When the target 36 is bombarded, the atoms of the target 36 will be blasted to deposit on the base 33. Thus a substrate 35 must be mounted on the base 33 for depositing atoms from the sputtering target 38. The elongated magnet 34 is located on the rear side of the sputtering target 38 and is moved and scanned reciprocately on the back side of the sputtering target 38 to control magnetic field strength to improve the uniformity and speed of the film deposition. As the magnetic field strength of the elongated magnet 34 decreases gradually from two ends to the center thereof, the magnetic field intensity distribution of the elongated magnet 34 also decreases gradually from the two ends to the center. This non-uniform distribution of the magnetic field intensity of the elongated magnet 34 is the main reason that causes low utilization rate of the sputtering target in conventional techniques and non-uniform distribution of the film thickness and resistance.

Referring to FIGS. 3B and 3C, in order to resolve the above disadvantages, a magnetic erasing means 37 is disposed at two ends of the elongated magnet 34 to reduce the magnetic field intensity at the two ends so that the magnetic field intensity of the entire elongated magnet 34 is distributed uniformly. Therefore the target 36 is prevented from eroding excessively on some portions and resulting in longer life time. In addition, the film is deposited on the substrate surface with an uniform thickness and resistance.
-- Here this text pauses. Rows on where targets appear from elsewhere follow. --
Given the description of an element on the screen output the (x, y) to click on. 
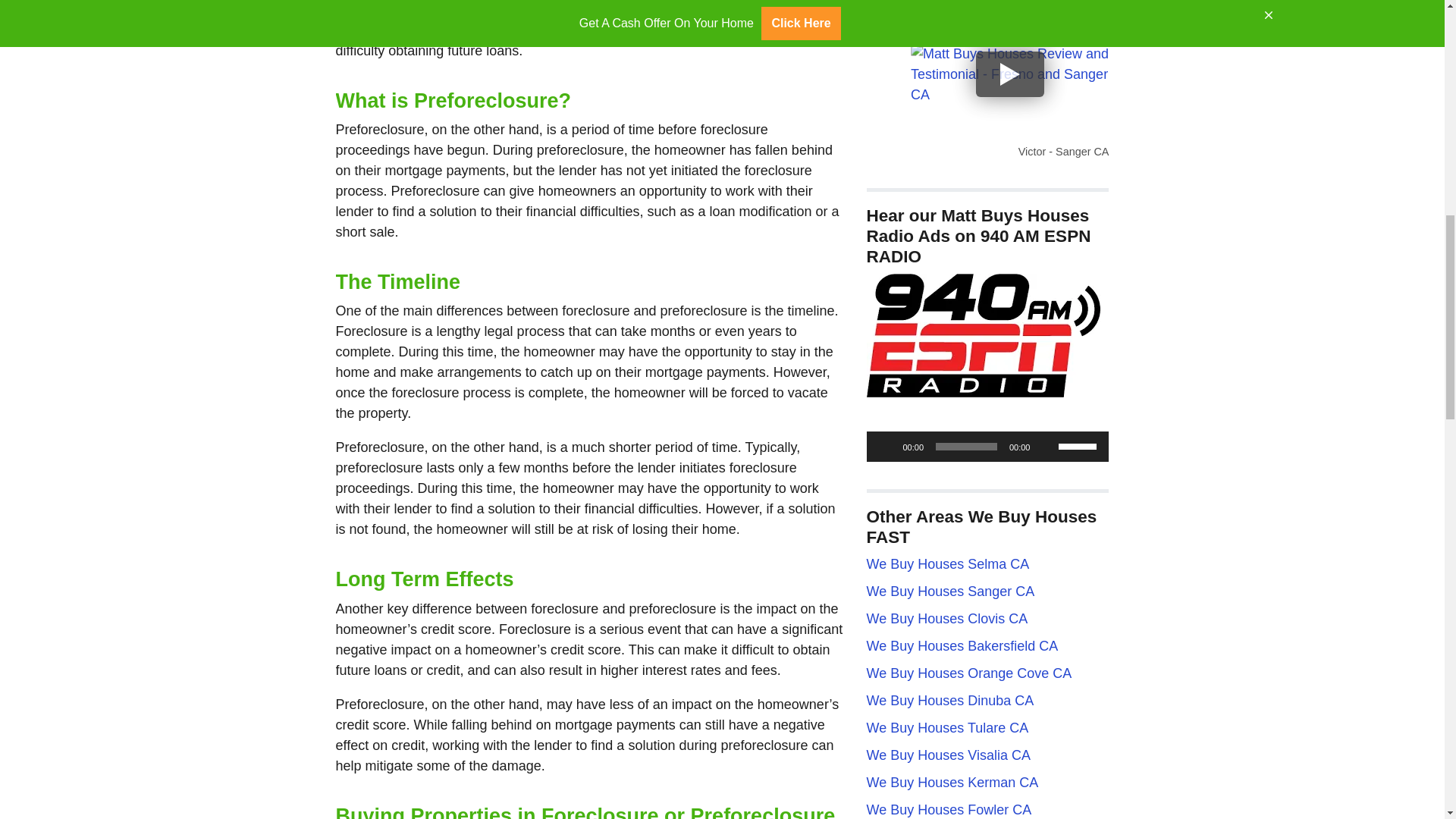
We Buy Houses Visalia CA (947, 754)
We Buy Houses Sanger CA (949, 590)
We Buy Houses Orange Cove CA (968, 672)
We Buy Houses Fowler CA (948, 809)
Foreclosure (553, 9)
We Buy Houses Dinuba CA (949, 700)
Mute (1046, 446)
We Buy Houses Tulare CA (946, 727)
We Buy Houses Bakersfield CA (962, 645)
We Buy Houses Clovis CA (946, 618)
Given the description of an element on the screen output the (x, y) to click on. 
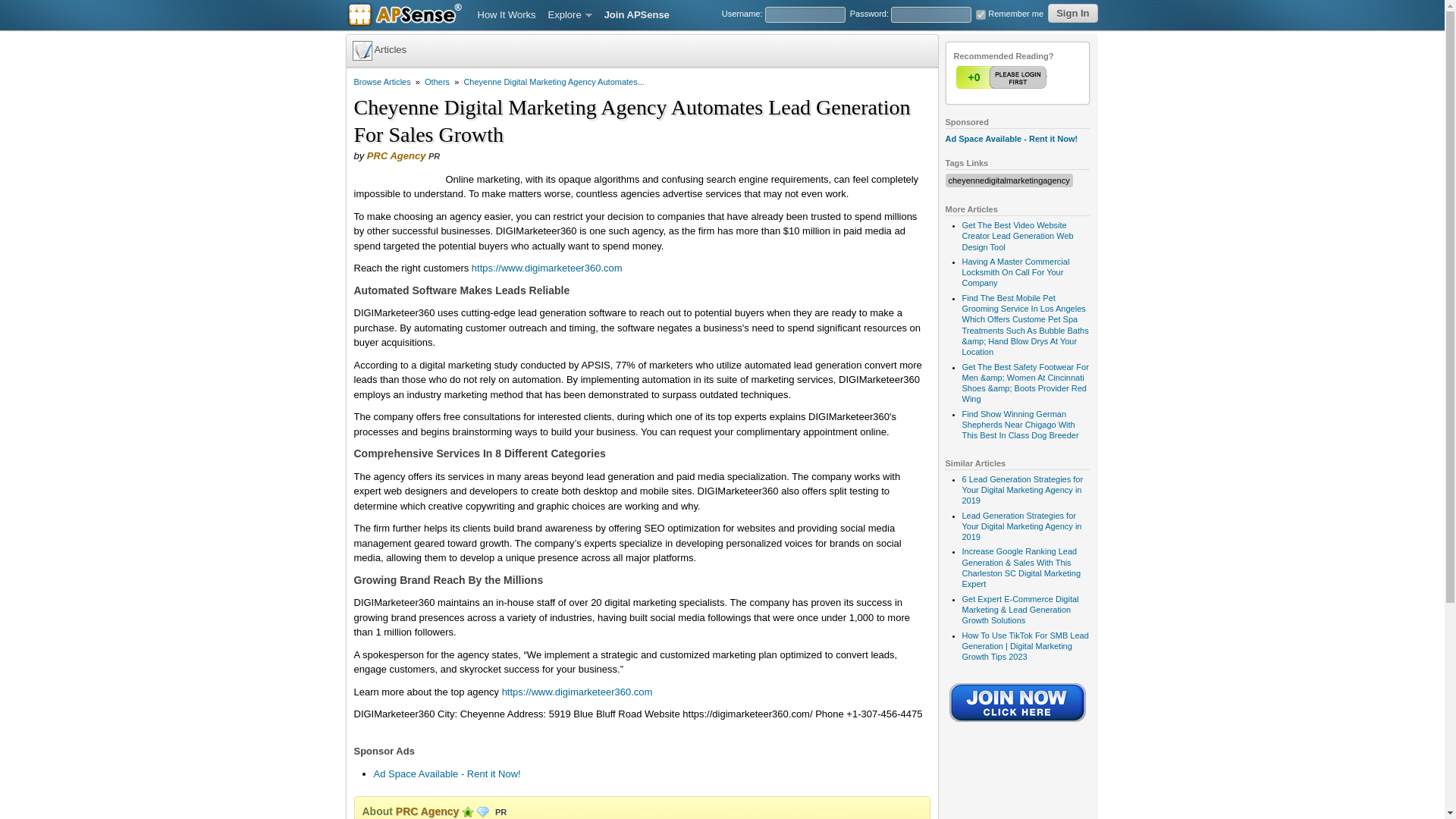
Others (437, 81)
Ad Space Available - Rent it Now! (1010, 138)
Cheyenne Digital Marketing Agency Automates... (553, 81)
PRC Agency (428, 811)
Committed (467, 811)
Join APSense (636, 15)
The film quality is also improved. The magnetic erasing means 37 used in the invention is composed of magnetic material such as iron, cobalt, or nickel. The surface of the magnetic erasing means, preferably, is plated with chrome (Cr) for preventing rusting. The magnetic erasing means can be formed in a double-hook (as shown in FIG. 3B) or a dog bone (as shown in FIG. 3C) shape, and is tapered from two ends of the elongated magnet 34 towards the center to match the magnetic field intensity.

FIG. 4 is a schematic diagram showing the resistance analysis of the deposited film on the surface of the substrate 33 by the invention. Comparing with FIG. 2A, under the same average resistance, the variations of resistance of the substrate 35 are smaller than that of the conventional techniques. It indicates that the resistance and the film thickness of the substrate 35 are distributed more uniformly, and a sputtering quality is improved.

FIG. 5 is a chart showing the relationship between the residual thickness and utilization life time of the sputtering target of the invention and the conventional technique. As the invention provides more uniform distribution of magnetic field intensity for the elongated magnet 34, the sputtering target 38 is eroded and consumed more uniformly than that of the conventional techniques. Thus utilization rate of the sputtering target 38 is increased. As shown in the drawing, with the same residual thickness of the target 36, utilization life time of the sputtering target 38 is significantly greater than the conventional one. As a result, consumption of the sputtering target 38 and the cost of sputtering are reduced according to this invention.

While the preferred embodiment of the invention has been set forth for the purpose of disclosure, modifications of the disclosed embodiment of the invention as well as other embodiments thereof may occur to those skilled in the art. Accordingly, the appended claims are intended to cover all embodiments which do not depart from the spirit and scope of the invention.